Thursday, October 29, 2009

Polar Opposites

A grounding, centering weekend describes this past weekend. It was a family filled weekend. And being with everyone reminded me just how important family has become to me in spite of the fact that I think my own immediate family has forgotten how to be a cohesive one.

Let me explain . . . my other half’s family and my mother’s side of the family give you the warm fuzzies and loved feeling. Then, there’s my father who seems to be incapable of being anywhere close to warm fuzzy or even sincere at times. It’s unbelievable to me that I am a product of my mother and father when I cannot even understand the things my father does or says of late.

This weekend was the second visit we had with my aunt and uncle. The drive was slow, the weather was horrible and we were late. But that didn’t change the demeanor in her house once we arrived. My aunt, uncle, my cousin along with his wife and two daughters welcomed us in with open arms (and hungry stomachs). We chatted away the night over good food and dessert (it was my cousin’s b-day) and enjoyed just being with family. I couldn’t have asked for anything more.

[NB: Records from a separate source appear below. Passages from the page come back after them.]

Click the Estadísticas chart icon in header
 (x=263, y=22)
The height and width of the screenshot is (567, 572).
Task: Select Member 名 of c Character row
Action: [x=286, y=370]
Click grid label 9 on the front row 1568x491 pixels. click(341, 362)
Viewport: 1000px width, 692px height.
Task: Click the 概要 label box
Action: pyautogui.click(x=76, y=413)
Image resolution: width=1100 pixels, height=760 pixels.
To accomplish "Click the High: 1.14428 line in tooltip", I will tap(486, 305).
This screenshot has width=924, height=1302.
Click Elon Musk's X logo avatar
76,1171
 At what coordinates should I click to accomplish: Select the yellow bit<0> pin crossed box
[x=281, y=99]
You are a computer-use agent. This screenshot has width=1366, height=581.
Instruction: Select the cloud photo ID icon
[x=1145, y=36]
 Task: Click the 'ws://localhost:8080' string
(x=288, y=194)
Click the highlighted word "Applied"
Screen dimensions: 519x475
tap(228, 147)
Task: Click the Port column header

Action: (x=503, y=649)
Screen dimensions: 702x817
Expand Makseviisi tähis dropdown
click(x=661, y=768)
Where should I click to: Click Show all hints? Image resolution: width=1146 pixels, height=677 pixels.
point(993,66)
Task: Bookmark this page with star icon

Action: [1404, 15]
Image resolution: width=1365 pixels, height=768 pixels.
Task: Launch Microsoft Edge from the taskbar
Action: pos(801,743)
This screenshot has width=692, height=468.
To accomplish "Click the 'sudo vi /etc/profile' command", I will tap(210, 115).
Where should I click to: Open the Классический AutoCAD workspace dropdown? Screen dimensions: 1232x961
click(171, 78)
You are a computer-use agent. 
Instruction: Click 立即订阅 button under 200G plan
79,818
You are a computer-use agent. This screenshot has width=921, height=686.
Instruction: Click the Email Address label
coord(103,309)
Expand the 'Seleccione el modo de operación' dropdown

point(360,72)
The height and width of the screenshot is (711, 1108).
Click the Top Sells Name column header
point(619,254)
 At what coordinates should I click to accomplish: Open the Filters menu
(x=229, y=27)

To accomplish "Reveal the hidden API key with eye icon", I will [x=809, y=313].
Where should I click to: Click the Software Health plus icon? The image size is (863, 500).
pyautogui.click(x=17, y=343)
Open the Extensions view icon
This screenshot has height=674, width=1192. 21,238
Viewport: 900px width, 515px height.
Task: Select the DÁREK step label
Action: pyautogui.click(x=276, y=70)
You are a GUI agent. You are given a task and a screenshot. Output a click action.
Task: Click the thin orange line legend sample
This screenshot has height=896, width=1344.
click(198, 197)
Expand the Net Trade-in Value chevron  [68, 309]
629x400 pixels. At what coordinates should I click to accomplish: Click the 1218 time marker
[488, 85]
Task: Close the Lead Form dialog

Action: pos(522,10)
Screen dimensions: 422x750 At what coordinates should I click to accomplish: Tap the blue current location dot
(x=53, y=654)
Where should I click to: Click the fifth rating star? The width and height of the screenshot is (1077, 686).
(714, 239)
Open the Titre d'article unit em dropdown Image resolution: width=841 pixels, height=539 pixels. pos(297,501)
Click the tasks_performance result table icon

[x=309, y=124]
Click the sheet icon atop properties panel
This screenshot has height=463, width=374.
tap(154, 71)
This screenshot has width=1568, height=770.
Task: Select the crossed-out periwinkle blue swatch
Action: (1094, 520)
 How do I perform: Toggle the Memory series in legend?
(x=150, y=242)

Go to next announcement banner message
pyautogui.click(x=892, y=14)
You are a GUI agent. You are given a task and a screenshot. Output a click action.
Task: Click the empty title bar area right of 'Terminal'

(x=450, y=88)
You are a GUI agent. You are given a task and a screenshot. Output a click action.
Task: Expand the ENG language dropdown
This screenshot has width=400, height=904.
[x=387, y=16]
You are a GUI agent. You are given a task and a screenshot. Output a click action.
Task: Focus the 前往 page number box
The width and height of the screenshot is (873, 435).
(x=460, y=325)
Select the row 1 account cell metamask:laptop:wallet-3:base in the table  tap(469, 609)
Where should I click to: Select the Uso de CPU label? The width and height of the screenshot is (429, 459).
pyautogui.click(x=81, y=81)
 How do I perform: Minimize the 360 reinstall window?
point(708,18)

And this is where I realized I am home when I’m with them. At various points during dinner, my aunt (my mother’s youngest sister) and I talked about the wedding. And she said to me that one of her gifts to me was to take me to get my qi pao (traditional Chinese dress). She knew that my cousin had offered for me to wear hers as the “something borrowed”, but my aunt wanted otherwise saying to me that since my mother isn’t here, she wants to take care of that aspect of the wedding attire. Then, she told me that she would host my bridal shower for me in NY (which is great because most of the families live in NY). And right then is when I lost it, I am crying at the dinner table because I really did not expect my family to rally around. Though I’m not sure why given that it is a wedding and my mother is not here.

The next day, I realized that my aunt and uncle are the ones who define my family. They are the ones who you can see I learned everything from (how could it not be? I mean, my aunt and mother were sisters). All signs lead to them when you want to have that “home” feeling. They are good people with such incredibly positive energy. There is no way you would ever doubt their words. Then, there’s my father. And, in fact, we spoke of my father while at breakfast with them on Sunday because of everything that has been happening (I don’t even know how to explain his conduct of late). While we were talking I felt relief because in their own way, both indirect and direct, they were letting my other half to not take anything personally and that really, the problem lies in my father and no one else. And through other means, the bottom line that was shared with us was to make sure that we take care of ourselves and not really worry too much about.

After leaving my aunt’s, with a heavy heart, I realized that I come from two totally different worlds now. And I identify and feel more comfortable with my mother’s side of the family than I do with my own father. On one hand, there is warmth, love and positivity. On the other hand, there is anguish, anger and manipulation. I am filled with such happiness when I am with my aunt, cousins, etc. And when I’m with my father, I’m filled with trepidation, frustration and I cry. A lot.

Some days I wonder just how will this all resolve itself because I cannot continue to have such toxicity when it comes to my father.